**PASSAGE PROVIDED**:
To be fair to myself, I am reading and editing my manuscript as often as I can squeeze it in. I am awfully busy right now establishing my presence on Facebook and. repairing my relationships with my favorite online merchants: Amazon; Zappos (recently sucked up by Amazon); CraigsList; eBay. I often don’t purchase anything but am capable of spending a day just “window shopping.” For those of you who might be interested: eBay has a fine line and a large supply of both Brooks Brothers and Tommy Bahama men’s shirts. Very reasonably priced.
Oh, and there’s this blog, certainly a worthwhile endeavor that keeps me writing, but clearly not readying a manuscript for a May 1 deadline. Writing about deadlines is so much more rewarding than actually meeting deadlines.
But to belabor the point, I have not been idle in my romp through my to-do list and I am reasonably certain I will make that deadline. What I am not doing is allowing myself any margin of error. Yesterday, I re-read. the “Tips for Editing Your Manuscript” from the contest featured in last week’s blog. After a small fit of indignation, I dutifully began working my way through the list.
The main offender, of course, is Facebook, which provides a kind of one-stop shopping for all of my sins. I have gotten so lazy that I am doing one of those things I swore never to do. I am spending most of my time scrolling through and “sharing” other people’s posts.
Occasionally, I make a kamikaze run on a political thread and succeed in offending nearly every one. Take the recent brouhaha about Joe Biden.
I am especially enjoying, this time around on FB, the humor that has been inspired by items like “Windmills cause cancer” or “We don’t want wind power. If the wind stops blowing, you won’t be able to watch television” or the incredible blooper on Fox News about the three Mexican countries.
Last week I made the terrible mistake of combining my shopping with my tiny FB addiction, and I clicked on one of the ads for clothing. I looked at a pair of linen pants and by the time I returned to my FB feed (probably ten minutes) it was packed with ads from every company on the planetthat makes linen pants.
One day I scrolled down further in my feed than ever before, into a dark and mysterious land where I was puzzled and unnerved to find that I did not know one person whose posts I was reading. Not one. Total strangers. Names not even familiar.
I am sure there is an algorithm that explains all those unknown people. I’m not sure I want to know what it is.
The Internet is calling, but I’m thinking I might try to change the display on my first ever cell phone, the one I can’t quite figure out how to answer but have encased in a pink holder (or whatever it’s called).
As a last resort, there’s always that manuscript.

**Collected data entries**:
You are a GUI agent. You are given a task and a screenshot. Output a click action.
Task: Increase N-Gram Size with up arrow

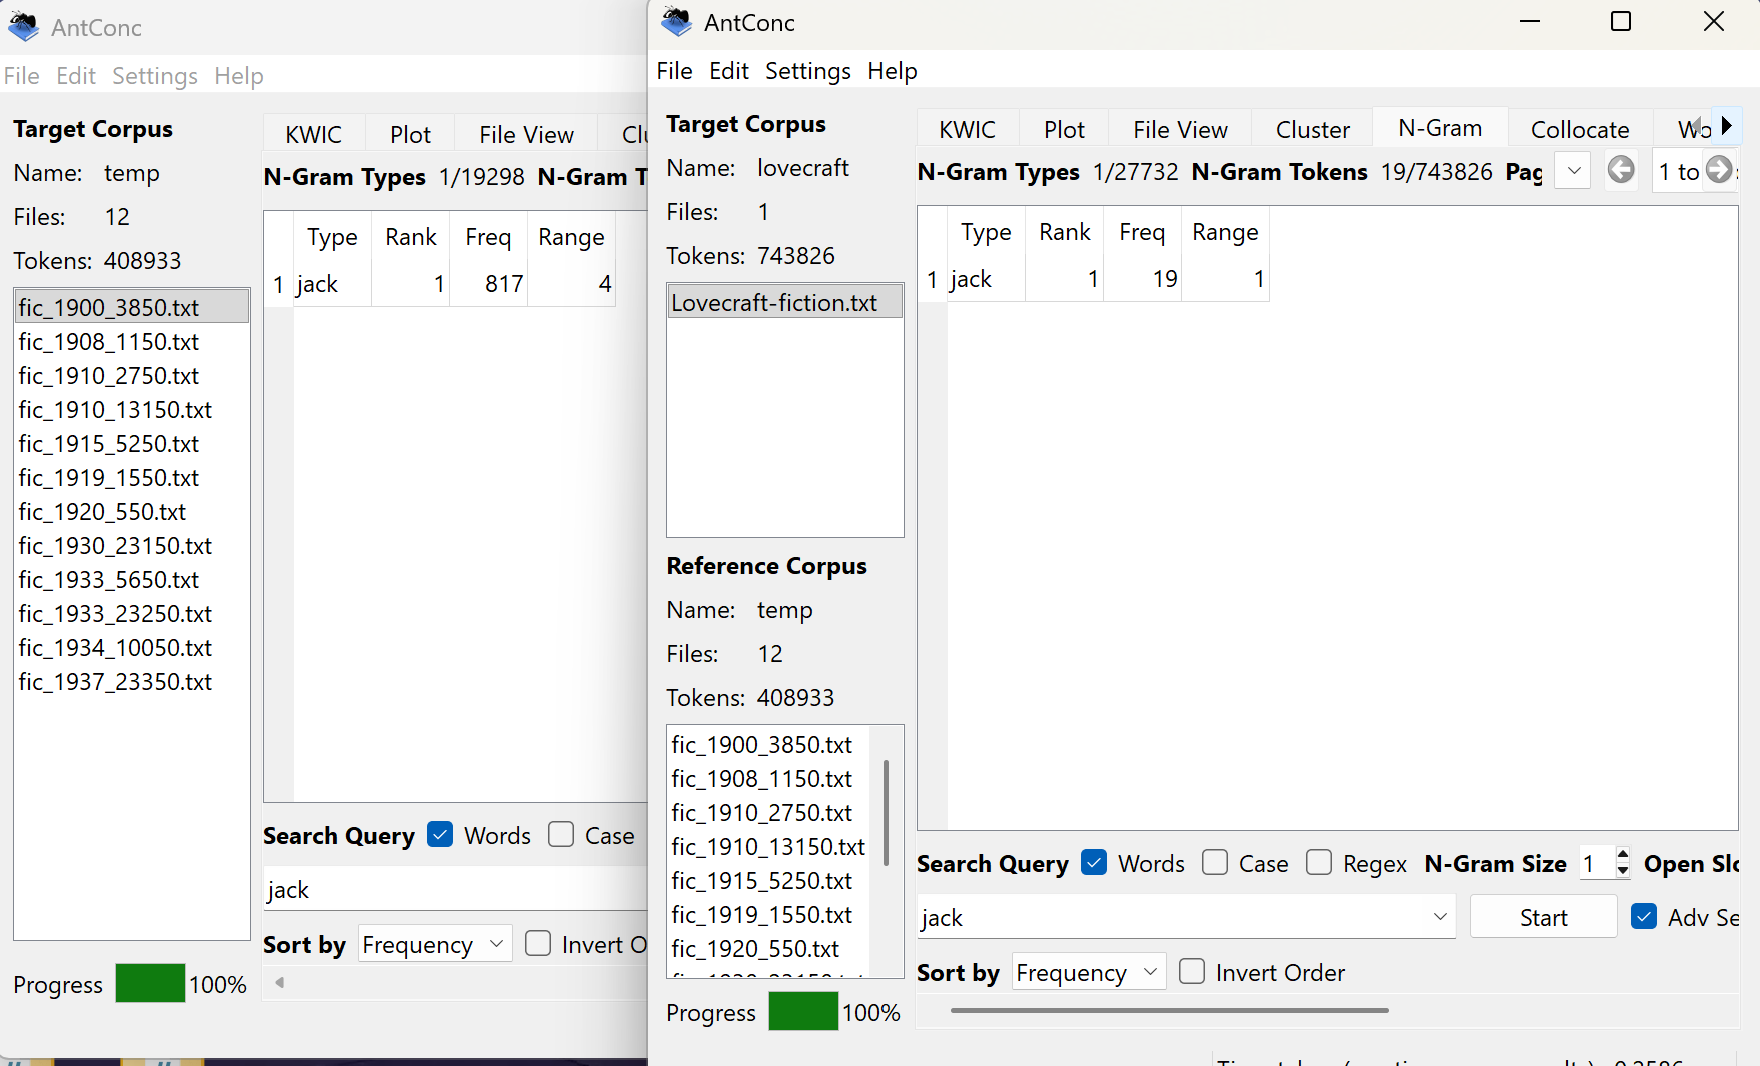pos(1622,855)
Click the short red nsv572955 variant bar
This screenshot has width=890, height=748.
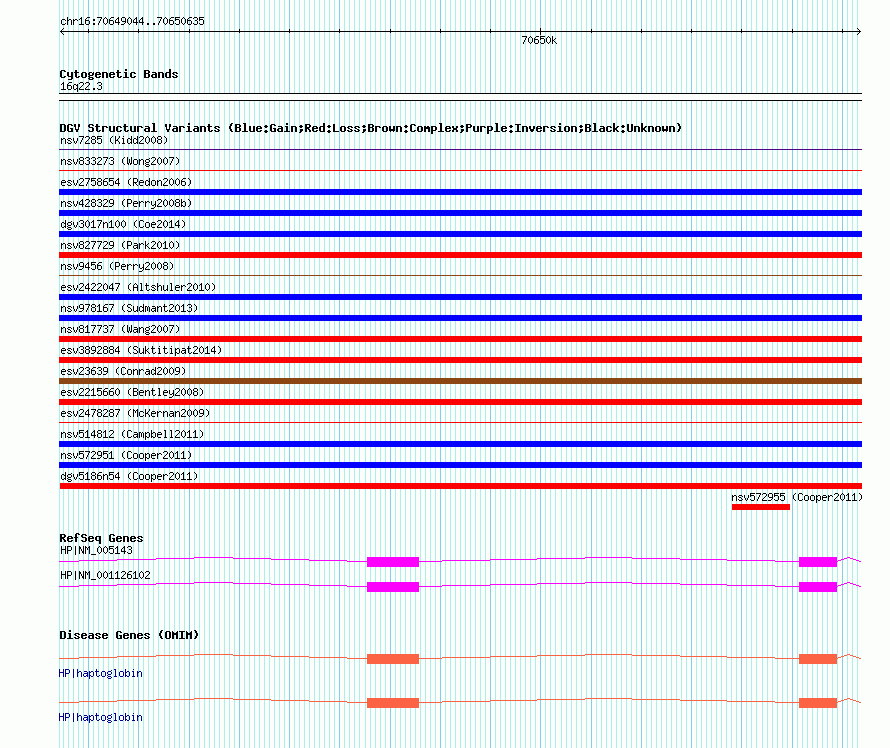[761, 507]
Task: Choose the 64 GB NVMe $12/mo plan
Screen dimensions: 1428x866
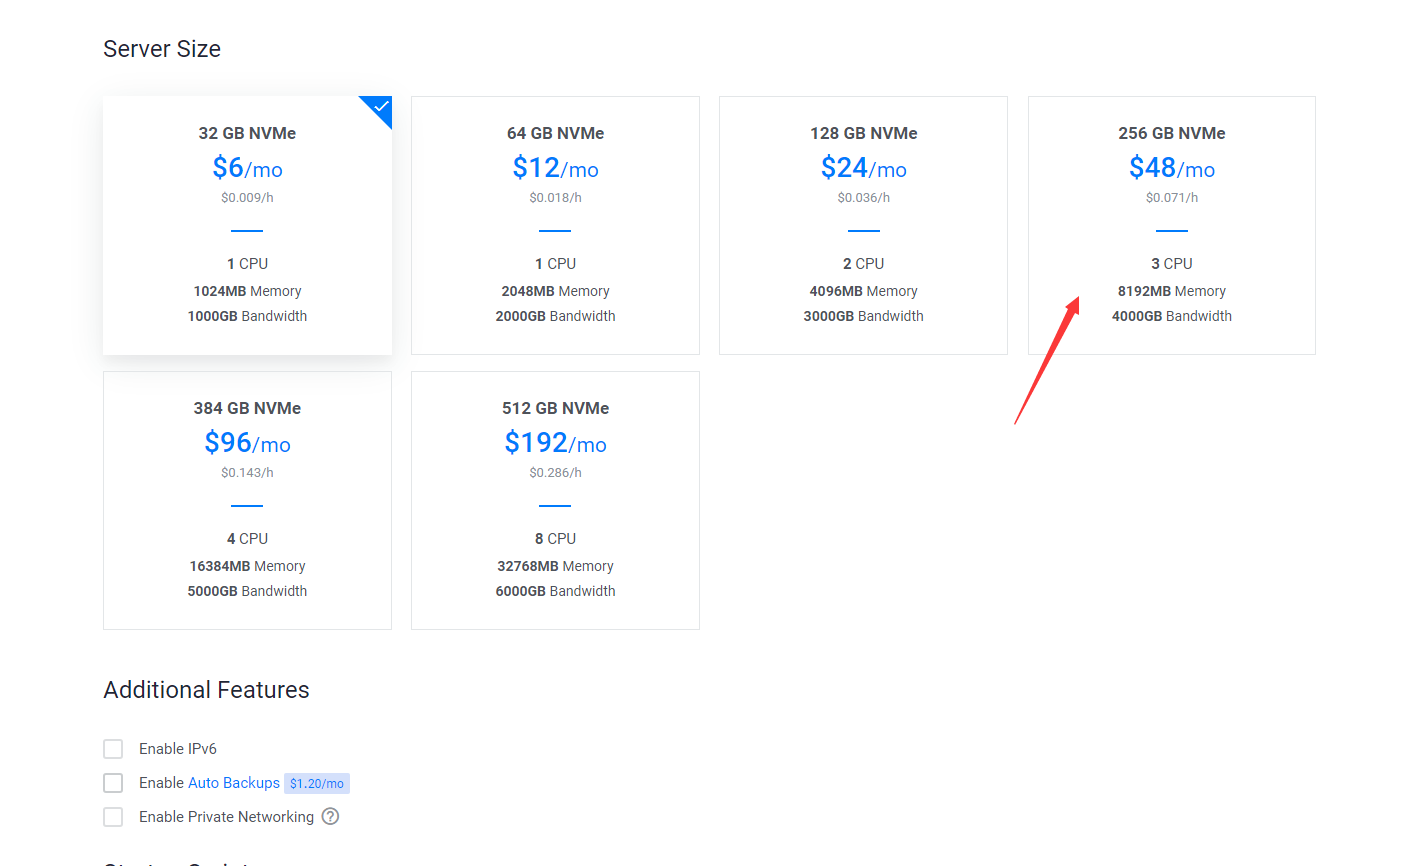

**QUESTIONS TO ANSWER**:
A. According to the blog post, which two brands of men's shirts does eBay have a large supply of?
B. Reproduce the blog post word for word, from "One day I scrolled" down to "whatever it’s called).".

**SET OF ANSWERS**:
A. Brooks Brothers and Tommy Bahama.

B.
One day I scrolled down further in my feed than ever before, into a dark and mysterious land where I was puzzled and unnerved to find that I did not know one person whose posts I was reading. Not one. Total strangers. Names not even familiar.
I am sure there is an algorithm that explains all those unknown people. I’m not sure I want to know what it is.
The Internet is calling, but I’m thinking I might try to change the display on my first ever cell phone, the one I can’t quite figure out how to answer but have encased in a pink holder (or whatever it’s called).